We chose our friendship and we worked to maintain it. Even when the adults in our lives were falling apart and fighting and cared little for their collateral damage.
So in many ways, we were each others refuge. Not just from the storms in our family, but through the storms of adolescence and all the ups and downs that come with being teenagers and then young adults.
We had our own language that consisted of facial expressions and single words that just between us, could convey an entire story. And we had so many stories that made up a crazy, beautiful tapestry of life and love and loss and friendship and growth and adventures.
We were each others witness; keepers.
This break-up though, is different. At least for me. This time, it’s for good.
The title above would suggest it was a guy who came between us, but in truth, he was just a catalyst. We are deeper and more complicated than that.
For a long time, we had been walking roads that seemed to run parallel to one another. Our roads weren’t exactly the same, we each had our own goals and obstacles to overcome. But we remained close enough to hold hands as we helped each other over and around and through.
But eventually, our roads began to diverge. As we headed in fundamentally different directions, I tried to pull her onto my path. Not because hers was no good, or because mine was so much better, but because I could clearly see that we were headed toward very different horizons.
We had grown up with one another and then we had grown out and away into very different people. Our relationship lived solidly in the past. It required that we constantly double back to the place where our roads still ran side by side in order for us to find one another again; back to the people we had been before we’d become wives and mother’s and had to make difficult decisions about careers and family and finances and all the other grown-up hard stuff of life.
But you can’t stay in the past. You can visit it and reminisce and then you have to return to the present and keep pressing forward. And I had to admit that the people we’d become, had stopped being the others keeper and witness a long time ago.
In these last several years, our friendship had begun to feel like something I was holding tight to so that it wouldn’t escape.

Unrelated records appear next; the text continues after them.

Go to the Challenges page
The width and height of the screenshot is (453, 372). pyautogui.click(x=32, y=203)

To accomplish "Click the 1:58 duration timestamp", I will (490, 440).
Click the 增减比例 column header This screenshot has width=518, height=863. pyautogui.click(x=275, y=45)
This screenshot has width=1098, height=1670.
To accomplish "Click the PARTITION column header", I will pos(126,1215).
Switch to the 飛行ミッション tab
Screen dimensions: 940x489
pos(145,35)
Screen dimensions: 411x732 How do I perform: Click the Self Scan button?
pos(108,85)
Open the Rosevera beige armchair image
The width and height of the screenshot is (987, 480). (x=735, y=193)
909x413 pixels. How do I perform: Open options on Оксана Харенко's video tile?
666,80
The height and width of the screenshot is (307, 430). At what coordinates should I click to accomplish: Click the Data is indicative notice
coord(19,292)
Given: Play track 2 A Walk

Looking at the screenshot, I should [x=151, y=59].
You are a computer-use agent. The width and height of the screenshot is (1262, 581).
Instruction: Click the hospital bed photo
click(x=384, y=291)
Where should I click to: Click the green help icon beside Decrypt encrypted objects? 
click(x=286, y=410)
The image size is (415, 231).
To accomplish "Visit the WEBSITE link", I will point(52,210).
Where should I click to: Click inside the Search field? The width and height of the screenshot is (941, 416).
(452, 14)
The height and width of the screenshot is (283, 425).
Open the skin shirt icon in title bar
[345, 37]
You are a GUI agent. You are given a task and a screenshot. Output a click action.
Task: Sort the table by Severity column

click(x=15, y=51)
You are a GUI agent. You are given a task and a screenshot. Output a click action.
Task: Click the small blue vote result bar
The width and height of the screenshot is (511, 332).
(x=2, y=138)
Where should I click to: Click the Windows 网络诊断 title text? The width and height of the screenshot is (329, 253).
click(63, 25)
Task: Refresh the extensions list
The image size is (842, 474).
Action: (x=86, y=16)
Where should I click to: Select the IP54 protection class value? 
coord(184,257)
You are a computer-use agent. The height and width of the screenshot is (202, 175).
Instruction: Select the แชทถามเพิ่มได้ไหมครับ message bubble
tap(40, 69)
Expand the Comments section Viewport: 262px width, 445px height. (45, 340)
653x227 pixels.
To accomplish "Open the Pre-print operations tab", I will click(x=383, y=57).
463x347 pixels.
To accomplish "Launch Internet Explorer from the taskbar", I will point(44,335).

I was exhausted by it and as this last year has passed, I’ve wondered what to do next.
The idea that if you love something you should let it go, seemed too simple and easy, but then again, if it felt that way, I thought there was a reason for that.
And then, the other day, while driving, I heard a remix of the song 99 Red Balloons and I thought, “Yes, this makes sense,” as I sang along….
It’s all over and I’m standin’ pretty
In the dust that was a city,
If I could find a souvenir
Just to prove the world was here
And here it is, a red balloon
I think of you and let it go….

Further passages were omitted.